Although most of the new regionalists stress economic interdependency tied to social equity as a principal justification for renewed attention to the challenge of governing regions, it is not the only rationale. Another major justification is environmental protection. Sprawling suburbs and vacation-home subdivisions provoke calls for growth management, but it is increasingly on a regional level. Finally, the cost of providing new infrastructure and services suggests to many the need for regional coordination and cooperation.

None of the justifications for regionalism - economic competitiveness and social equity, environmental protection, efficient and effective provision of infrastructure and services - are new.

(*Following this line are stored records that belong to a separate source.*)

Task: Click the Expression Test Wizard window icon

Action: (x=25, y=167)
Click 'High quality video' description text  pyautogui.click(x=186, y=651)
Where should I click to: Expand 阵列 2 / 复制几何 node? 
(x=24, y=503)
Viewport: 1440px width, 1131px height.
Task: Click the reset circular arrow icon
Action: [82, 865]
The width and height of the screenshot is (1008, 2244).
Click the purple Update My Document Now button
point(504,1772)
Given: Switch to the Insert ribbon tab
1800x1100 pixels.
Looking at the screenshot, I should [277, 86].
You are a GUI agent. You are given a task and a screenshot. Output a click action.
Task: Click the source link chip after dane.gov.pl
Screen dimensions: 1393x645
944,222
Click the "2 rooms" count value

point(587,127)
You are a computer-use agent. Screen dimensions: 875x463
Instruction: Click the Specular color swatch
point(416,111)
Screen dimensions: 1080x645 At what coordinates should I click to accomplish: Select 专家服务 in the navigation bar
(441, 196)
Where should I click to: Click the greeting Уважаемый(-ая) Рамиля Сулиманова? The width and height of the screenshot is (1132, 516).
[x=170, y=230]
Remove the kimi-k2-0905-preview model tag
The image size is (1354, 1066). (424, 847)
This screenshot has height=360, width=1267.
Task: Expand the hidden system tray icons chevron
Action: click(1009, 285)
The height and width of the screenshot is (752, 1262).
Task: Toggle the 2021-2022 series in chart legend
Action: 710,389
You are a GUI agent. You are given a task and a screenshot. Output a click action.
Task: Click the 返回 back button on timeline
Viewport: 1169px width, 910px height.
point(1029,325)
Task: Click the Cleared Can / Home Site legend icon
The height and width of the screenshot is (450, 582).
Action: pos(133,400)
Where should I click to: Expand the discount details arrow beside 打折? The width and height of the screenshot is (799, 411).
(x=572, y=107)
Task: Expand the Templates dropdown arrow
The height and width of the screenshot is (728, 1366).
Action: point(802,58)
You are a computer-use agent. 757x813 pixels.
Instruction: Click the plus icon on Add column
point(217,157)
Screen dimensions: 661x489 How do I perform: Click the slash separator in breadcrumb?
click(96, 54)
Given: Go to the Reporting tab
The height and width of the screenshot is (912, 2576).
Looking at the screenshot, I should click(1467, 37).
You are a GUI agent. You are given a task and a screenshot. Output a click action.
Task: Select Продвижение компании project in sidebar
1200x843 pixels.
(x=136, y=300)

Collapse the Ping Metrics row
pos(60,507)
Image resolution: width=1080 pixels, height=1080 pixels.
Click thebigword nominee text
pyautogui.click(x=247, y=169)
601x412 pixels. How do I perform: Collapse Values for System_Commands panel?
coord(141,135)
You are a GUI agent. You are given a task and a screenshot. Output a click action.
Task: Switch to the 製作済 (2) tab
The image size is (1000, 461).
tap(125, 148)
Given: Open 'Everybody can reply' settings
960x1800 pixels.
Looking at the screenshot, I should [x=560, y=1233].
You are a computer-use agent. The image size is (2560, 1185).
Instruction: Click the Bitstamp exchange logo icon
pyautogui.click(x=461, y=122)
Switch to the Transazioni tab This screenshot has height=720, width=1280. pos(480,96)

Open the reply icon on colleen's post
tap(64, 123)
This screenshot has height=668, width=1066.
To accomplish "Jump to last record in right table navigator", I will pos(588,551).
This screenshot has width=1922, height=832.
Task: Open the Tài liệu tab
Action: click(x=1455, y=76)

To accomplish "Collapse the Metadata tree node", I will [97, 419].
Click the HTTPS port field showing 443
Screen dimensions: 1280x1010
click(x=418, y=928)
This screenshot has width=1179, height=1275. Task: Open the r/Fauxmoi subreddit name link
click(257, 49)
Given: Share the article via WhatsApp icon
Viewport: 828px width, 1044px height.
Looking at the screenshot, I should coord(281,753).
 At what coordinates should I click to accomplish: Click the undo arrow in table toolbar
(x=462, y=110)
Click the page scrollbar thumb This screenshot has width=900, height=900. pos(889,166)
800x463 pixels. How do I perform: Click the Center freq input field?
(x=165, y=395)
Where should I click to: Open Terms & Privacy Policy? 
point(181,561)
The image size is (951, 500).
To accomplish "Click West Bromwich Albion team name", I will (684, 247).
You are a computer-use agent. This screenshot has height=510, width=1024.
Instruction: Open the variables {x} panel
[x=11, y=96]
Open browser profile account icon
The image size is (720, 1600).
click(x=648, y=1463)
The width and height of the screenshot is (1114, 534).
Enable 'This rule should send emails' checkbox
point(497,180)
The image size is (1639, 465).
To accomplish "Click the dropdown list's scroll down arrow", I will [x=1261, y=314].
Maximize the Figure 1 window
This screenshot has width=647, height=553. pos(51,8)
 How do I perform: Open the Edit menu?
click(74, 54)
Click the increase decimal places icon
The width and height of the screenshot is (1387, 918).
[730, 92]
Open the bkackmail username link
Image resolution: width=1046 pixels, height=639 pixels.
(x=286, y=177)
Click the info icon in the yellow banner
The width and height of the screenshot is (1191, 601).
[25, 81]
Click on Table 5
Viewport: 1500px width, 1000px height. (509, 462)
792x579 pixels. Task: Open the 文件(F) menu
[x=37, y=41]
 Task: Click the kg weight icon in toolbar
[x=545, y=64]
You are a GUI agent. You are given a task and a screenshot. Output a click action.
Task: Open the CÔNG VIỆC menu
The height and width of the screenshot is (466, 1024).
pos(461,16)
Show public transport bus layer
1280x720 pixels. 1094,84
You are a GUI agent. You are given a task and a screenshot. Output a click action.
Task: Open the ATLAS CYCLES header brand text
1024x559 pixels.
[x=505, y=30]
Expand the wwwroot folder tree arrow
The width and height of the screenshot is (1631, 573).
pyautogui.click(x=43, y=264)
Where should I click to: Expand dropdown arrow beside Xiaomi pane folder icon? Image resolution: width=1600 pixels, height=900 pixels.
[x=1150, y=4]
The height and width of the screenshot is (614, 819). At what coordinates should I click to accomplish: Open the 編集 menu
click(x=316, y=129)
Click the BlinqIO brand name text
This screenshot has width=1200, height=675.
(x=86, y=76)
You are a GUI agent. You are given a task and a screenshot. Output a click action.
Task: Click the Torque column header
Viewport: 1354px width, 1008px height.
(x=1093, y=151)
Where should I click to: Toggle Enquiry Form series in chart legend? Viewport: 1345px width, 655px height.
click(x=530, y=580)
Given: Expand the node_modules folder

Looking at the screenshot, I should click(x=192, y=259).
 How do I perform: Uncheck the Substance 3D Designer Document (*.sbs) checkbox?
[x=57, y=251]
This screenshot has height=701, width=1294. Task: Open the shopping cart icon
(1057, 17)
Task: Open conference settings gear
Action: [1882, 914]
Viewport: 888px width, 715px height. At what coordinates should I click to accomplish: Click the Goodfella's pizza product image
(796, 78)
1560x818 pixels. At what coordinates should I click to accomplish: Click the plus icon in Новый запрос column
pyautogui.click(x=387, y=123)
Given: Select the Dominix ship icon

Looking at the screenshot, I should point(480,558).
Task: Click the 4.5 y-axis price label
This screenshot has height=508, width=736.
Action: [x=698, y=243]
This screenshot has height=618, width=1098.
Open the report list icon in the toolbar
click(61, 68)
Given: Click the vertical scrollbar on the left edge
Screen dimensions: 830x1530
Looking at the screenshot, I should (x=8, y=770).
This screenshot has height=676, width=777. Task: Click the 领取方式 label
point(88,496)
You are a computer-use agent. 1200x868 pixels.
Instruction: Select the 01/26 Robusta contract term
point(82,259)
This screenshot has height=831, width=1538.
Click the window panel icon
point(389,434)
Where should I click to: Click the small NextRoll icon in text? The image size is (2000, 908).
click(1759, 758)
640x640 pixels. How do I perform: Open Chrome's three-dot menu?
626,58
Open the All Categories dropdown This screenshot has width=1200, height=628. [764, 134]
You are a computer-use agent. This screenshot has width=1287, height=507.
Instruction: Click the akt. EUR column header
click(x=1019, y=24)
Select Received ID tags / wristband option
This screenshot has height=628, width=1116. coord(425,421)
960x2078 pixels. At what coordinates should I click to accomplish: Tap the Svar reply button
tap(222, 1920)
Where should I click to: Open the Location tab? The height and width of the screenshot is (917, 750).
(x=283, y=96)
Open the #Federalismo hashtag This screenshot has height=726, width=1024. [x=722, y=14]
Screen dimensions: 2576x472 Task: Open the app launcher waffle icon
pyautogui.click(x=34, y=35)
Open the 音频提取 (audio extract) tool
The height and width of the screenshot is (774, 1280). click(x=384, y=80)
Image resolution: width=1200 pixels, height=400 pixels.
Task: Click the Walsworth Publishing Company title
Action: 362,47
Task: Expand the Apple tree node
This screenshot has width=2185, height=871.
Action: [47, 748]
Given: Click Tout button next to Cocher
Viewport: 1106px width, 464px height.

In fact, most were offered by past advocates of regionalism, beginning in the 1920s.(4) But what is new is the scale and degree of interdependency.

Current appeals for regionalism based on economic interdependency often include discussion of the globalizing economy, which reduces the significance of nation states and focuses greater attention on regions as basic geographic units of competition.(5) Likewise, arguments for regionalism to protect the environment are now based not on evidence of polluted river basins and water sheds alone but on concerns over global warming and acid rains, which cross national boundaries.(6)

The Governance Gap

All of the publications of the new regionalists offer some combination of justifications for regionalism. They then turn to the issue of how to fill the "governance gap" (the term may have been coined by Neal Peirce), by which is meant the lack of governance capacity to address regional problems.

This review focuses on solutions offered by several prominent new regionalists for filling the governance gap. Some of these approaches are recastings of old solutions, but others attempt to chart new territory. They range from top-down structural remedies to bottom-up voluntary compliance with regional plans. They are tempered by concern for current political feasibility, yet they appeal to popular consensus through new images of the form of (and quality of) life in regions.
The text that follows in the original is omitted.